Position Challenging Questions
The debate will often trend toward an extreme viewpoint thanks to group polarization effects or vocally strong personalities. Challenge that perspective by posing questions that lead to consideration of other viewpoints or may cause disorienting dilemmas.
If discussion trends toward OST release is universally bad…
- Is there a type of OST that, if developed, should be released?
- What features of OST help determine where the line is?
- If all OST releases stopped today, do you think security vendors and organizations with security teams would see an increase or decrease in the number of successful attacks?
- Are OST release restrictions a form of gatekeeping? If all OST release was banned, how might this limit newer practitioners or the distribution of knowledge?
If discussion trends toward OST release is universally good…
- Is there a type of OST that, if developed, should not be released?
- What features of OST help determine where the line is?
- The majority of businesses in the US are small businesses and don’t have their own dedicated security team. Do they benefit from OST releases? What is a scenario where OST releases could significantly hurt them?

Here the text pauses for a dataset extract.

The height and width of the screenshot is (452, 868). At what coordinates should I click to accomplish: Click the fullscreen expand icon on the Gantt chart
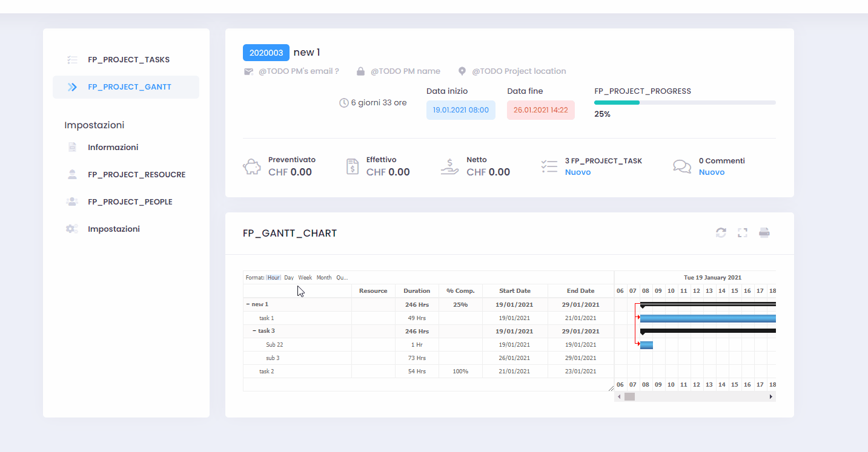(x=742, y=232)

- Consider a scenario where someone releases an OST that emulates a technique used by a structured adversary. As that tool proliferates, what impact does that have on intelligence teams seeking to perform attack attribution?
Moving Forward Questions
A complex and nuanced topic lacking much formal research means the debate shouldn’t end when class is over. Use these questions to spur deeper thought and provide more opportunities to challenge strongly held beliefs.
- How would you measure the malicious proliferation of OSTs?
- How would you measure the defensive proliferation stemming from OST releases?
- There are two extremes: unrestricted OST release and banned OST release. What intermediate steps exist between these extremes to limit damages that might occur from OST release while maximizing benefits?
- Are researchers releasing OSTs morally obligated to also release protection and detection tools/signatures/strategies?
- If you were to write a law governing OST release, what would it say? How would it be enforced? How would you measure its success?
- What features of OST would you use to assess whether it should be released?
As I wrote in the essay that accompanies this resource, the topic of offensive security tool release is nuanced, but important. The key takeaway here is that the optimal answer is probably not completely banning the release of OSTs or the unrestricted release of every form of OST. Instead, you must identify the key questions that must be answered to study and understand the topic further. As the industry collectively breaks the discussion down into more actionable components, we move toward meaningful change that isn’t a one-size-fits-all generalization.
If you use this outline and find it useful, I’d love to hear your results. This is a living document for me, so I’m also glad to incorporate other questions you find useful in facilitating your own discussion on this topic.